When Governor McAuliffe signed an executive order restoring voting rights to more than two hundred thousand former felons, he took a leap no other previous governor has ever dared take. That includes some governors who were interested in automatic restoration of rights, meaning the individual doesn’t have to fill out an application and wait for the paperwork to go through before registering to vote.
“I think it’s going to be frowned upon. I don’t think this view is going to hold up," says Virginia legal expert Rich Kelsey. “The law has always been interpreted and applied the same way by every former sitting governor, and now you have essentially a change in the constitution by executive order."
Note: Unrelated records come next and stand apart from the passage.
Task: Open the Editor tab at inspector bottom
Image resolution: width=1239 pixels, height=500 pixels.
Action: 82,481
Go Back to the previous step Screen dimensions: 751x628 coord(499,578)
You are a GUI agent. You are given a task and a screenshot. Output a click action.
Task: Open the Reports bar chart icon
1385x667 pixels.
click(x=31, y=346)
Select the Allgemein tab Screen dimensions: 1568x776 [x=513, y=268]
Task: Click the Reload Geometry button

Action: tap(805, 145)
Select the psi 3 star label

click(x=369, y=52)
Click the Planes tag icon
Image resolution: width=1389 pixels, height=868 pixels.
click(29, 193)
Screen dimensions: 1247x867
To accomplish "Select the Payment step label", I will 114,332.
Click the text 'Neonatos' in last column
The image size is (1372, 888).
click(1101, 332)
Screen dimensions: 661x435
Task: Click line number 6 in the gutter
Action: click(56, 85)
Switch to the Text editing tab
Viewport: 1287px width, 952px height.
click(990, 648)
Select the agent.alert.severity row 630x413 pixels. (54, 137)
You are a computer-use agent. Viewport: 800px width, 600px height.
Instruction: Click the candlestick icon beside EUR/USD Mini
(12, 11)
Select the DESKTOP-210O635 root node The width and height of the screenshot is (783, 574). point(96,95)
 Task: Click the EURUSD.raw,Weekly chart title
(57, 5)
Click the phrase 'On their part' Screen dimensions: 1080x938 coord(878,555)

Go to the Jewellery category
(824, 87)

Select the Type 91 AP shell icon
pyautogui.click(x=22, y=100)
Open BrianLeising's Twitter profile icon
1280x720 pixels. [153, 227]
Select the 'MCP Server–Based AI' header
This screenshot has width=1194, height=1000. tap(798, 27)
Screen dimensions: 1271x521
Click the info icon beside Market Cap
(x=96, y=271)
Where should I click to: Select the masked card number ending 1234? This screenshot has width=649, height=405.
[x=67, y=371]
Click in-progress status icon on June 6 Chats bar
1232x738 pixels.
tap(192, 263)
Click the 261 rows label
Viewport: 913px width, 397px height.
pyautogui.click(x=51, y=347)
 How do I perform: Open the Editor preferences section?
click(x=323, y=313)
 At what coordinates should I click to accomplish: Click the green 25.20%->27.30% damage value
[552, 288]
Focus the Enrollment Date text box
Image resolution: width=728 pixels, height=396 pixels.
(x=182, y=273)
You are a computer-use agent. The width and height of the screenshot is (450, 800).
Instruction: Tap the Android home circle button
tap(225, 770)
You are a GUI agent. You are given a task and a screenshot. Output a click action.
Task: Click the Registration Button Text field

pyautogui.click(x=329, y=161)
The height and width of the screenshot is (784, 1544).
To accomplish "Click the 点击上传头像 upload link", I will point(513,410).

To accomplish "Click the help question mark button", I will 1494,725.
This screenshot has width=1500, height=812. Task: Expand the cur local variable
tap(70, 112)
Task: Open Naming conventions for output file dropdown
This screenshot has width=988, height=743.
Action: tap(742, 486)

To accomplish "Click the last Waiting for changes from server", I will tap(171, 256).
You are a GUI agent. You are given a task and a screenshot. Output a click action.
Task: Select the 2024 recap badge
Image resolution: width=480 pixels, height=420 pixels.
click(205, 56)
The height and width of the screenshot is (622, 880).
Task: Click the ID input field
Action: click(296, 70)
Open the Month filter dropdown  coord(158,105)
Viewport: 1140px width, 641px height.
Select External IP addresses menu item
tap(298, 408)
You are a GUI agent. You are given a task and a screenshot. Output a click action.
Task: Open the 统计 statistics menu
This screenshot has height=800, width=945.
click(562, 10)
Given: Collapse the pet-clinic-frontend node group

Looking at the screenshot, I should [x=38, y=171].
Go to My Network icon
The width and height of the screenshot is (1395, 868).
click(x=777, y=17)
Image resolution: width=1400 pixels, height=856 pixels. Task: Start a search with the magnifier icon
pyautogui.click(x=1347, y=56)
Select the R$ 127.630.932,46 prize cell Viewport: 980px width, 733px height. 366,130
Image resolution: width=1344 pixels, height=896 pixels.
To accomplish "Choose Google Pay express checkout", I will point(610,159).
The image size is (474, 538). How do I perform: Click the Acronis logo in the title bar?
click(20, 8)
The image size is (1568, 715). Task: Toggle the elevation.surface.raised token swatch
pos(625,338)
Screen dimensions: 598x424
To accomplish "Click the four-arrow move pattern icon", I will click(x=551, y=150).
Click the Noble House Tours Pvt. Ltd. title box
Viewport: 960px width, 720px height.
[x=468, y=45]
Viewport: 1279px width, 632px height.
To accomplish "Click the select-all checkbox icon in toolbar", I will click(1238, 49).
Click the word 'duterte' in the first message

Opponents of the governor’s executive order point to language in the Virginia Constitution saying no “person” convicted of a felony can vote unless “his” civil rights have been restored. So the legal question is this: Does that language require rights be restored on a case-by-case basis?
Carl Tobias at the University of Richmond law school doesn’t think so. He says, “I don’t that that trumps the other language in a different article, which talks about restoring rights."
Ultimately it might be up to a judge to reconcile two different parts of the Virginia Constitution.